【福岡・ボートレースクラシック】石野 SG9V!コンマ11トップSで圧逃「自信持ってできた」

[ 2021年3月29日 05:30 ]

<福岡・ボートレースクラシック>ボート上でガッツポーズする優勝した石野

 ボートレース福岡「SG第56回ボートレースクラシック」優勝戦が28日、第12Rで行われ、石野貴之(38=大阪)がインから逃げ切って優勝した。19年12月の住之江グランプリ以来、9度目となるSG制覇を達成。優勝賞金3900万円を獲得し、今年の獲得賞金1位に躍り出た。2着には1番差しで続いた地元・福岡の篠崎仁志。2周2Mで先行する稲田浩二を追い抜いた守田俊介が3着となった。

 雑音を振り払うように、石野が力強くゴールを駆け抜けた。頂点を極めた19年住之江グランプリ以来のSG制覇。観衆の声援に応える様子も、どこか誇らしげだ。それもそのはず、コンマ11のトップスタートを決めて1Mは他を全く寄せつけない。2番手を走る篠崎以下との差をグイグイ広げる圧巻の内容だった。

 「しっかりとスタートを行けば捲られないと思っていたし、寺田さんや前本さんを除けば抜けた足だった。最近では珍しいくらい出足がしっかりしていたので、自信をもってレースができました」

 石野のSGコレクションに、初めて刻まれたクラシックの文字。そんな9つ目のタイトルは重圧に打ち勝ってのものだった。優勝戦当日は珍しく緊張した表情。午前中は雨が降り、午後は晴れ間が出て気温が上昇する難しいコンディションが石野から笑顔を奪ったようだ。気象条件が変わるたびに不安を打ち消すように試運転を重ねた。

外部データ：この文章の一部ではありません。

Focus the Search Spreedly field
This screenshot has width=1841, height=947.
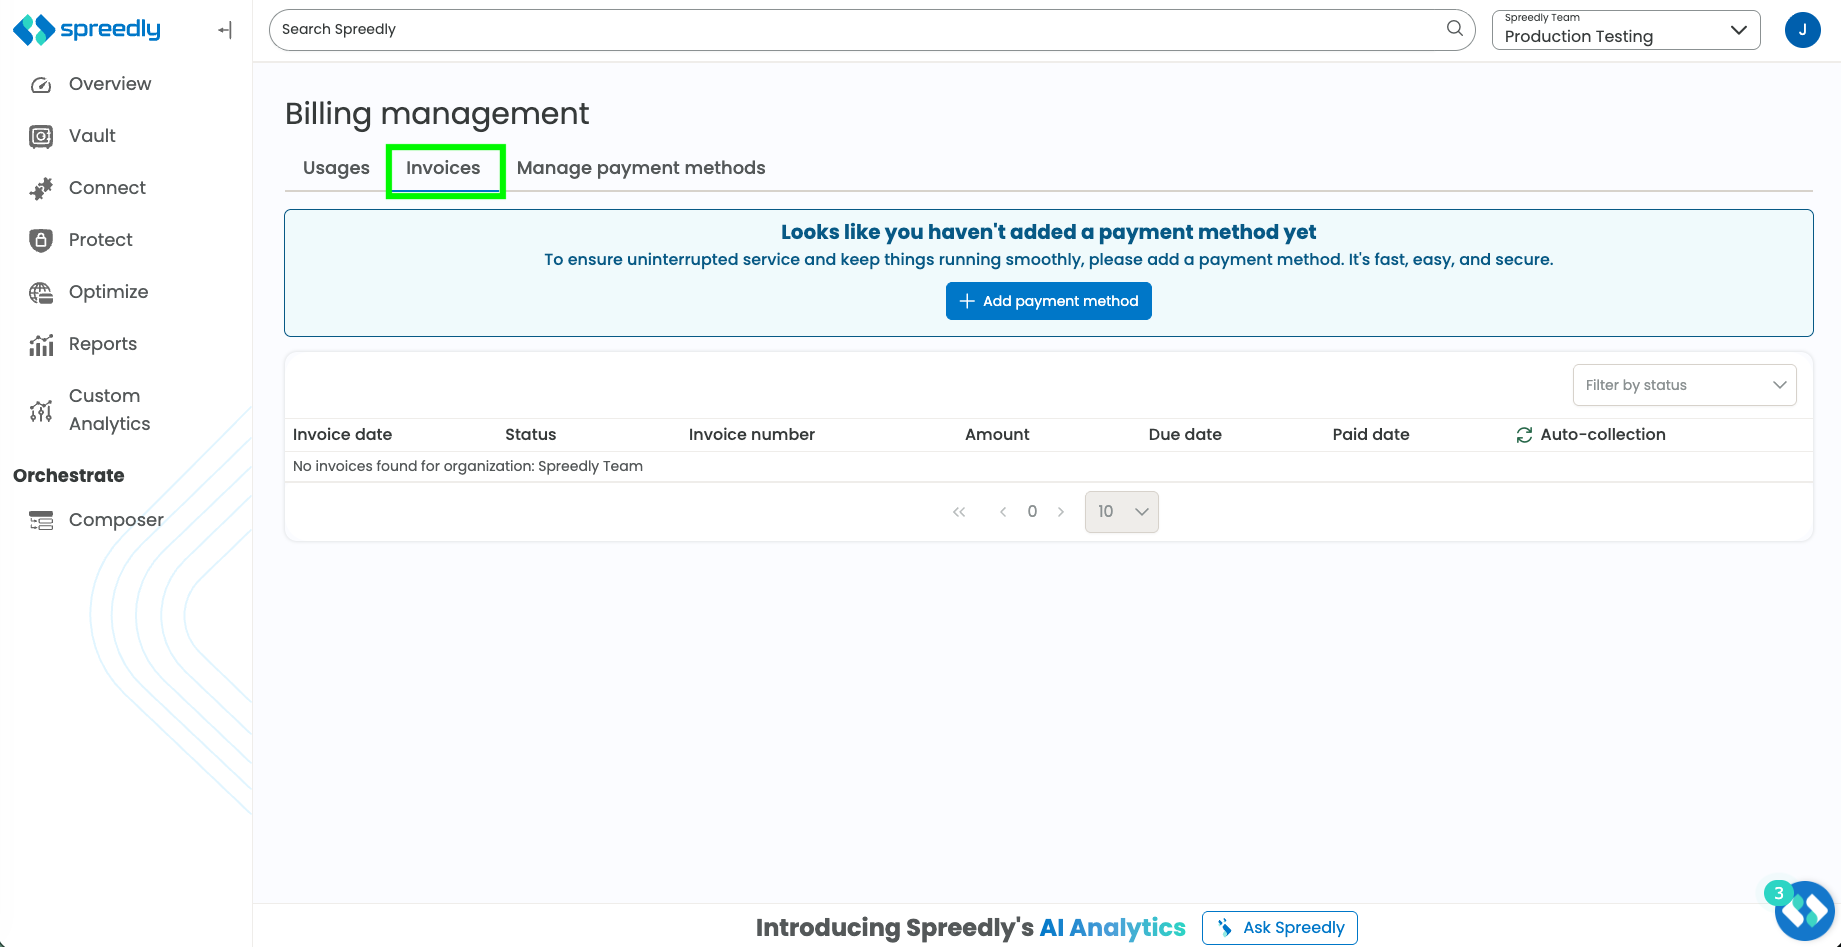(860, 30)
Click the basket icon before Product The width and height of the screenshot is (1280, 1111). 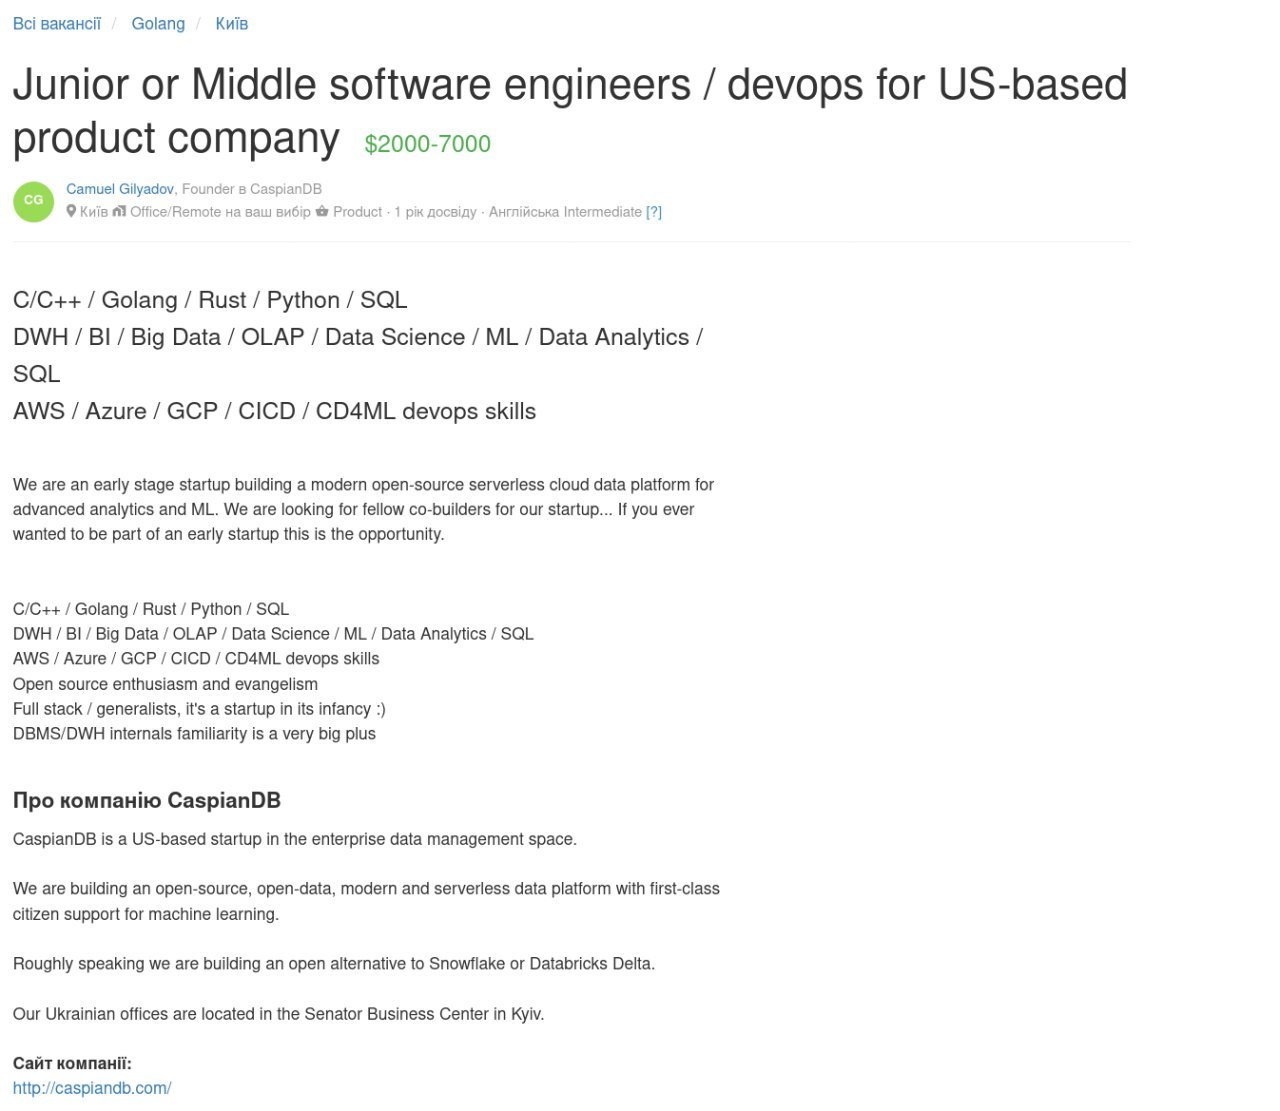[x=322, y=212]
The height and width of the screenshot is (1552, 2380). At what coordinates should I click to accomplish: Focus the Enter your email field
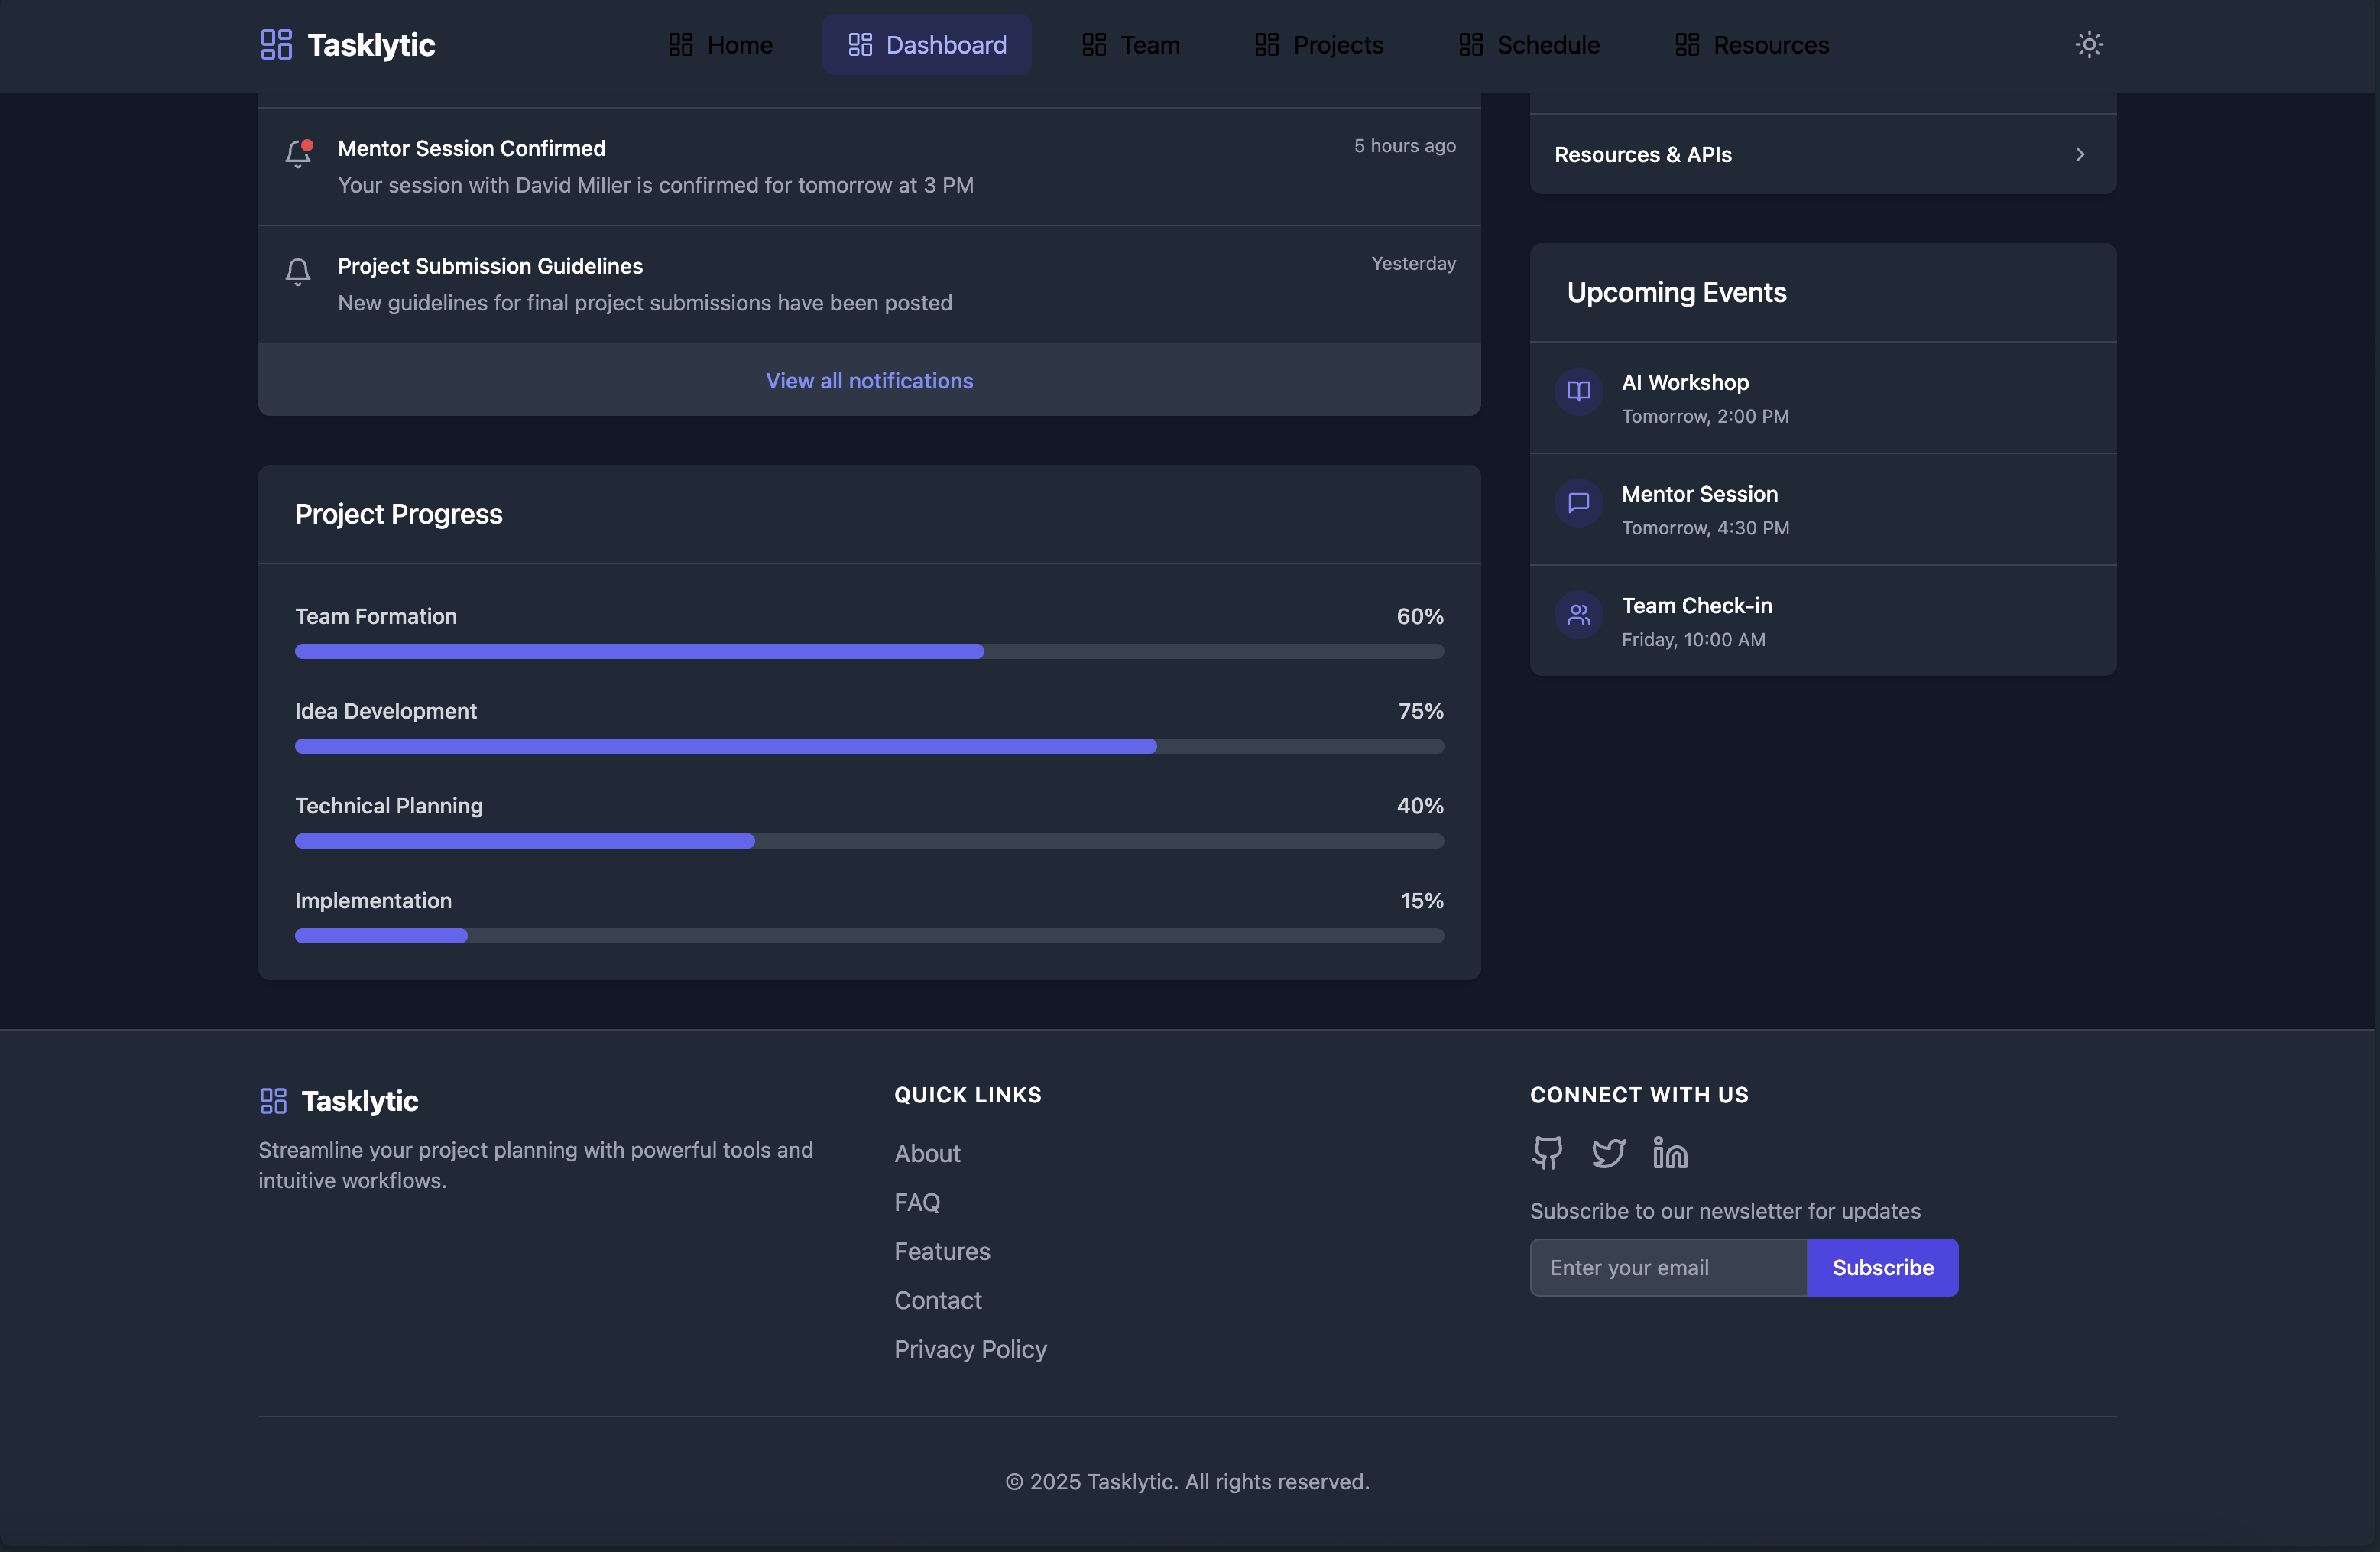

 「ゴールした瞬間はホッとしました。今の自分の状況だったり、レースぶりは分かっているので不安はありました。SGの優勝戦でここまで緊張したことはなかったし、いい経験にはなったと思います」

 19年の栄光から一転し、昨年はSG優出なし。スタート事故が重なった影響は今も色濃く残り、現在勝率は5点台後半。優出インタビューでは「A2級でグランプリに行きたい」と報道陣を笑わせたが、厳しい状況は十分に把握している。

 「今節はたまたまエンジンに助けられたので、これで改善するかどうか分からないけど、光は見えたのかな。あえて言葉にすることではないと思うけど、自分なりに原因は、はっきり分かっています。もちろんグランプリは目指すところではあるけど、今はまだ大きなことは言えません」

 賞金ランク1位浮上にも気を緩めることはなかった。4月には厳しいA1勝負駆けの日々。光と影が混在している。今回のSG制覇で見えた確かな光を頼りにして――。石野は完全復活の道を歩み続ける。

 ◆石野 貴之(いしの・たかゆき)1982年(昭57)6月3日、大阪府出身の38歳。90期生として02年5月に住之江でデビュー。10年まるがめオーシャンカップでSG初優出初V。19年グランプリなど、SGは今回で9冠目。主な同期に吉田拡郎、赤坂俊輔、宇野弥生ら。1メートル66、血液型O。